» Data provided

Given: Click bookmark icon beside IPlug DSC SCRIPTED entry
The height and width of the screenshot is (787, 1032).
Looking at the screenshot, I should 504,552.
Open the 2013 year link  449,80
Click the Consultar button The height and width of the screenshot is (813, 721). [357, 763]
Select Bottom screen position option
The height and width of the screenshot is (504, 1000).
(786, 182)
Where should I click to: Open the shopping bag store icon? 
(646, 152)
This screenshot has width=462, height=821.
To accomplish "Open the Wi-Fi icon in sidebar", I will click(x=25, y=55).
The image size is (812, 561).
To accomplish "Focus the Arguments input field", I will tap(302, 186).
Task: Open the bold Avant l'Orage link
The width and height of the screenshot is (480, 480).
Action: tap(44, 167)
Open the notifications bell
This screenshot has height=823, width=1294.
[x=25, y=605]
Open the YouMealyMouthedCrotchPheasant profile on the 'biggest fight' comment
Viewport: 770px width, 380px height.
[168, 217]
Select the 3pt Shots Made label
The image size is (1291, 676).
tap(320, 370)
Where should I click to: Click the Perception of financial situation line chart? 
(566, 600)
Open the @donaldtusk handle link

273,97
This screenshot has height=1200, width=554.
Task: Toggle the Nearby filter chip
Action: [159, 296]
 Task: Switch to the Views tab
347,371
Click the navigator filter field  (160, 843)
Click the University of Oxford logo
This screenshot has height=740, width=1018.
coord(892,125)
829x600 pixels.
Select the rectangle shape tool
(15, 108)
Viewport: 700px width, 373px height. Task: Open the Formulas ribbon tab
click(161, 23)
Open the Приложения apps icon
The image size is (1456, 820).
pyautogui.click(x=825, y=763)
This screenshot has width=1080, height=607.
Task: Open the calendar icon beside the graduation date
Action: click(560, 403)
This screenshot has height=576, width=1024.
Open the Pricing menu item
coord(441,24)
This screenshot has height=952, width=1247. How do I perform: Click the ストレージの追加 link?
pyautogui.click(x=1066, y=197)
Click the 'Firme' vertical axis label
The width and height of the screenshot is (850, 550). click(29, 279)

» Work order
In the material above, find each line containing the word "accomplish" and copy it.

» Task answer
To accomplish "Open the Wi-Fi icon in sidebar", I will click(x=25, y=55).
To accomplish "Focus the Arguments input field", I will tap(302, 186).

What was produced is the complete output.